▶ [What the exercise asks]:
Which lines in the material below contain the word "yellow"? Copy each of them.

▶ [Records shown]:
:::
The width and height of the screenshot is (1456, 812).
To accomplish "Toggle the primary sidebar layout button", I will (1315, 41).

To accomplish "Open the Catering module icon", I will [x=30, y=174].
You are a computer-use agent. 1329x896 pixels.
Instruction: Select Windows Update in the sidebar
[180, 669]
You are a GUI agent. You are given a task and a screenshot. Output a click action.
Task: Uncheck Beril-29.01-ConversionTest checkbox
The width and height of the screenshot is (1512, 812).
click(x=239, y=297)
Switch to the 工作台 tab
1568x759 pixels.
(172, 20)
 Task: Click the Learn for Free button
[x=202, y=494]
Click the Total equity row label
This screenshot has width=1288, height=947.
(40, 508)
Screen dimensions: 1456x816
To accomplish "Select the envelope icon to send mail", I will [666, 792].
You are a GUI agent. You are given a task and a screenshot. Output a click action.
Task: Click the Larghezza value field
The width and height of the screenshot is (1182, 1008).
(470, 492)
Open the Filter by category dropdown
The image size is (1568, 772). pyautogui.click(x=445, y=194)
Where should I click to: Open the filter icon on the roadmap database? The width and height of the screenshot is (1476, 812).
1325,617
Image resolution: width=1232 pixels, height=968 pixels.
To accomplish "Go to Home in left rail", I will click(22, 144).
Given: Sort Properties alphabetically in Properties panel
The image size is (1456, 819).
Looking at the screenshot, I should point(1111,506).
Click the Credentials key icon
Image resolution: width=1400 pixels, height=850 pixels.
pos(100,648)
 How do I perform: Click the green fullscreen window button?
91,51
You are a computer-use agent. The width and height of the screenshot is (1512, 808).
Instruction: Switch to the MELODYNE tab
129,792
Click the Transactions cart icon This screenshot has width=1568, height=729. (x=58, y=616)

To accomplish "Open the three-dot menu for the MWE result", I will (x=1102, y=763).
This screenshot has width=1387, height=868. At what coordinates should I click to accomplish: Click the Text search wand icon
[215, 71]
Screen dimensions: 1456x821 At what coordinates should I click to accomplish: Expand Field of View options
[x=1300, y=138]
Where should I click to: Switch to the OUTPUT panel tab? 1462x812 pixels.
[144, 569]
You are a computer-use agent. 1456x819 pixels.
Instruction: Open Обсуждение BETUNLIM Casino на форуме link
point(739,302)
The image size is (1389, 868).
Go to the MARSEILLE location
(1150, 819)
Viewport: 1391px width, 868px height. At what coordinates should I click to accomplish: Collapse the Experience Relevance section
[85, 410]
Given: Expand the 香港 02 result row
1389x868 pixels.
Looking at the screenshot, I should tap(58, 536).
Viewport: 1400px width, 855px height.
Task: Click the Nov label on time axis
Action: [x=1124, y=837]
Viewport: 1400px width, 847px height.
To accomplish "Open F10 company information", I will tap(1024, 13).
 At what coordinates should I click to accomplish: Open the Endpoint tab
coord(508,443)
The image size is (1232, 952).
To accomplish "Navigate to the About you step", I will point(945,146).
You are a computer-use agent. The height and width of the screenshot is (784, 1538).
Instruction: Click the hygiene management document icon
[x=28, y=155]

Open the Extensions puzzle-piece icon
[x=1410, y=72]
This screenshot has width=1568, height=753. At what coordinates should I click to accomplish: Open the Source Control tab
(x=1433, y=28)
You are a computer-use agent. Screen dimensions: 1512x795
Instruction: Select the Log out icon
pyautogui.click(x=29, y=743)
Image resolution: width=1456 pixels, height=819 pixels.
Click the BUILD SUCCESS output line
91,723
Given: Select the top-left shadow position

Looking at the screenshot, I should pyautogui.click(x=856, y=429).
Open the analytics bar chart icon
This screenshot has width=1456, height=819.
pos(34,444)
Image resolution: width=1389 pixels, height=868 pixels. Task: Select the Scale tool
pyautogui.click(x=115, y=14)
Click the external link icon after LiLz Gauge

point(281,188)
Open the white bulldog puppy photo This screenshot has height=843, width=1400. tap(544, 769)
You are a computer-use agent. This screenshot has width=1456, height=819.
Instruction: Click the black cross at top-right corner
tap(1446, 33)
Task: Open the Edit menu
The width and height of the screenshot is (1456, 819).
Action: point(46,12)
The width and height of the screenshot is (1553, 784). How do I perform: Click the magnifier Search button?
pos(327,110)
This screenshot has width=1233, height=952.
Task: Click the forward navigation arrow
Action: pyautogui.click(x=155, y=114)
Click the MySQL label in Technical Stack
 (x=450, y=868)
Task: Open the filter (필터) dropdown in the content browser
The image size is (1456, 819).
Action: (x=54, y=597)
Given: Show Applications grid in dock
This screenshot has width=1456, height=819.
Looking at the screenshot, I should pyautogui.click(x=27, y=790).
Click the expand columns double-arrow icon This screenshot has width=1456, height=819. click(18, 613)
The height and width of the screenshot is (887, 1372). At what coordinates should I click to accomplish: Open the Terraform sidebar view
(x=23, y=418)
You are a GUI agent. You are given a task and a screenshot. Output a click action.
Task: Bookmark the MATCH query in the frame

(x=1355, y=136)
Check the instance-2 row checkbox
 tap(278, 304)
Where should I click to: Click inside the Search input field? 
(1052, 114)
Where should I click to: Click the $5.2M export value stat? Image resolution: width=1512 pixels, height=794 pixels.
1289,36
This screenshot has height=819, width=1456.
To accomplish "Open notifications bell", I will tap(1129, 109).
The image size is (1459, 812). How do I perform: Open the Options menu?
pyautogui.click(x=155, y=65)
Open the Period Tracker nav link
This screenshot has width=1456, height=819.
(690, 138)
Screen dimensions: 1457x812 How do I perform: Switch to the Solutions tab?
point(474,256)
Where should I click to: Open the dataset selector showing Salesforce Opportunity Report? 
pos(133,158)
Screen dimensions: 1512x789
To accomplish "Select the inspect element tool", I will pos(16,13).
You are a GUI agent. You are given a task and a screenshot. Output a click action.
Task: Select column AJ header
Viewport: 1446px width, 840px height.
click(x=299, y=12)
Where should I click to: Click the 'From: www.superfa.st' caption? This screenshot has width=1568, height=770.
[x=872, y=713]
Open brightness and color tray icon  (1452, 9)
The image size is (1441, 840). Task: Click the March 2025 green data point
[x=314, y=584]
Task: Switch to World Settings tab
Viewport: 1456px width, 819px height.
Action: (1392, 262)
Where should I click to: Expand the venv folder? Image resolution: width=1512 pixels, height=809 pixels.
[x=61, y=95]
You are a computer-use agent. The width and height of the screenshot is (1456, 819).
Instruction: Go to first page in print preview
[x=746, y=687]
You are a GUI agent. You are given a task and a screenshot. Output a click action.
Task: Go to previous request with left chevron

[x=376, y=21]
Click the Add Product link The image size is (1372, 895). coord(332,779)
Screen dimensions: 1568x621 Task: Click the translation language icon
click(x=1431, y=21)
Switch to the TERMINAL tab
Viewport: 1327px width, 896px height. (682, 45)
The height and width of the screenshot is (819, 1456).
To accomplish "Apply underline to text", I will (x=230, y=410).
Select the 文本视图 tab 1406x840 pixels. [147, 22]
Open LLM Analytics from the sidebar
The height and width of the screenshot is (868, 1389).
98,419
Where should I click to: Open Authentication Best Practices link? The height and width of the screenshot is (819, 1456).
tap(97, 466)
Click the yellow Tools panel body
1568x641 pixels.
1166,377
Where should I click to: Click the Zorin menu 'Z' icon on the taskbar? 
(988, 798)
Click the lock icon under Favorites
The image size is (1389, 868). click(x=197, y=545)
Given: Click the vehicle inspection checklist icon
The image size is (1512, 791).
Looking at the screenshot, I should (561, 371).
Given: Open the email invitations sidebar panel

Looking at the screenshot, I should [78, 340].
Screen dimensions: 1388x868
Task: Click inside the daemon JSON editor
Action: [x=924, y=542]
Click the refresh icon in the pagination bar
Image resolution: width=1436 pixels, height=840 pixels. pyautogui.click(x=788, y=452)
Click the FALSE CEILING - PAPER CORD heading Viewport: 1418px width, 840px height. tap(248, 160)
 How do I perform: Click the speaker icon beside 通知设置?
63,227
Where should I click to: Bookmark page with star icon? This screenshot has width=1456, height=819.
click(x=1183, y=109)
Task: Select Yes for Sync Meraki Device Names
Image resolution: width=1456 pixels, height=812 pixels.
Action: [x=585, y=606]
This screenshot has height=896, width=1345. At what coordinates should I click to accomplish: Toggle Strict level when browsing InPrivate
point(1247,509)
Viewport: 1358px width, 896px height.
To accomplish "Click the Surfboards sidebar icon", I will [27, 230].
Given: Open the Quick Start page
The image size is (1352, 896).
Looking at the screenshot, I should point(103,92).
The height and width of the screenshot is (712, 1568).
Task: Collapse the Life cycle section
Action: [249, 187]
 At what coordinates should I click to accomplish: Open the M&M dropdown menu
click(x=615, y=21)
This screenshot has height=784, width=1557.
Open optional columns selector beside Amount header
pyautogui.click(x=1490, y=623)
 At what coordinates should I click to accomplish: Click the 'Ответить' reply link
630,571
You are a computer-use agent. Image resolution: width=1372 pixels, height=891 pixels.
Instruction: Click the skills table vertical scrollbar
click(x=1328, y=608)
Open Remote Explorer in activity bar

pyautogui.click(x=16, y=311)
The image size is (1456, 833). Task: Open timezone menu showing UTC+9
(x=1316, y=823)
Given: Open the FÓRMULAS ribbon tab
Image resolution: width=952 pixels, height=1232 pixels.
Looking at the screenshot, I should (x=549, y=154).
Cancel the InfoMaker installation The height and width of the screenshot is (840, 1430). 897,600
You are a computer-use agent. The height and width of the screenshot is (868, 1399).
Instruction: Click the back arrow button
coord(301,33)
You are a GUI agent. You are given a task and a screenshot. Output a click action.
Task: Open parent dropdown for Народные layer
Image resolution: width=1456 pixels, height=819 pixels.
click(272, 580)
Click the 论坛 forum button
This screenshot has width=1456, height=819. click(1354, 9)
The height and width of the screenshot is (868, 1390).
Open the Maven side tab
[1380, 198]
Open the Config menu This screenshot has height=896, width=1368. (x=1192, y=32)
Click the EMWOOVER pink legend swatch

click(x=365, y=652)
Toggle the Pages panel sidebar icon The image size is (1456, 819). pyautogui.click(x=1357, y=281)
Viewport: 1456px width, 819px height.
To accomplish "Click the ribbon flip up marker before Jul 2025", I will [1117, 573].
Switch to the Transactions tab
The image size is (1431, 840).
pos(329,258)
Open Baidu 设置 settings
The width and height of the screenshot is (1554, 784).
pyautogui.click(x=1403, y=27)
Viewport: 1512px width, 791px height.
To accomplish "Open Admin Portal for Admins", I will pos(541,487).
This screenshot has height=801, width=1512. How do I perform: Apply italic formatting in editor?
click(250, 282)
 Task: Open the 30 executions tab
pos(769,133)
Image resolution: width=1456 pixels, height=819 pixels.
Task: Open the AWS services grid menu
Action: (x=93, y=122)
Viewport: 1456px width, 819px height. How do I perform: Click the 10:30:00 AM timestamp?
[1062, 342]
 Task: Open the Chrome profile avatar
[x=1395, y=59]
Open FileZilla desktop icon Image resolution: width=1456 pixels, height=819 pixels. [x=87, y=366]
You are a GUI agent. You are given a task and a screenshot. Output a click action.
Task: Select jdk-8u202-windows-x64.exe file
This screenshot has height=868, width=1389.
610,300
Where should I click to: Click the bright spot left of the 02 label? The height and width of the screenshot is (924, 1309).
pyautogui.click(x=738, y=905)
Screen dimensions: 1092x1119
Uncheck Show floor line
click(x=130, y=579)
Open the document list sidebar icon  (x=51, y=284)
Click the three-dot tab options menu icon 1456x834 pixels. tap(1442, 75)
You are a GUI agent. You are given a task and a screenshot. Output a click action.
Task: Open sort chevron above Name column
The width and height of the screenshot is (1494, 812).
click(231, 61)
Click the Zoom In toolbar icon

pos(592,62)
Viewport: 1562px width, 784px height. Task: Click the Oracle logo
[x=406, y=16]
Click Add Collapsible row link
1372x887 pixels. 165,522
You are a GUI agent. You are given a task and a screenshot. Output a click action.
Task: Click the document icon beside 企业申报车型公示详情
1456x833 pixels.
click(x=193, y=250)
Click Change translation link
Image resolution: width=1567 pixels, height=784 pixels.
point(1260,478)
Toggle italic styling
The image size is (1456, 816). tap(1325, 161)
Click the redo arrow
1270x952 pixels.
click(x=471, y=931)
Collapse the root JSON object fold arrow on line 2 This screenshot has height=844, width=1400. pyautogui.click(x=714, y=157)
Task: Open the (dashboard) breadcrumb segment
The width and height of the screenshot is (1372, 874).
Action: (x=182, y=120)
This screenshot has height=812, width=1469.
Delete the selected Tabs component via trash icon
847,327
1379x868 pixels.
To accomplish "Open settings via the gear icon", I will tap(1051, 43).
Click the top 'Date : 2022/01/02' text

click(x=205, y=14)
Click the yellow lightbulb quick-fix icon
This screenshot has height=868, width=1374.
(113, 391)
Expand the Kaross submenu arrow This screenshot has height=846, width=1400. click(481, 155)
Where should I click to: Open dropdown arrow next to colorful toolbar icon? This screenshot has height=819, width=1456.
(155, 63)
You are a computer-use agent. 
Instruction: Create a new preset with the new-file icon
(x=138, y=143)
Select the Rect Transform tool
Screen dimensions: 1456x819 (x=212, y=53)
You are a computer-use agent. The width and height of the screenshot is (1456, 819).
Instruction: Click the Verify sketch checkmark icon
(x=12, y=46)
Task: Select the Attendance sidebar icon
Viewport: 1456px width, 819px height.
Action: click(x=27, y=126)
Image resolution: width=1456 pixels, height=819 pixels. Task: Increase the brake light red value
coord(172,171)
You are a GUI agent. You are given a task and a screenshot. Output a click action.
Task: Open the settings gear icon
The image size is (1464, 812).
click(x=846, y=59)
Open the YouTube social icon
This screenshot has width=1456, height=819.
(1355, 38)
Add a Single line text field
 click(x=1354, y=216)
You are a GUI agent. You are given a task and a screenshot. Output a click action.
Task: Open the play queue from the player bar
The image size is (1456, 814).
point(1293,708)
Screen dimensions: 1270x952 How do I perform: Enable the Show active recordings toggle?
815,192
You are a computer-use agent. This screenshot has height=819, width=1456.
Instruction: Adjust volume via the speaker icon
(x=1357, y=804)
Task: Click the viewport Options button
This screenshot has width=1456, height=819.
:::
▶ [Answer area]:
Click the yellow Tools panel body
Click the yellow lightbulb quick-fix icon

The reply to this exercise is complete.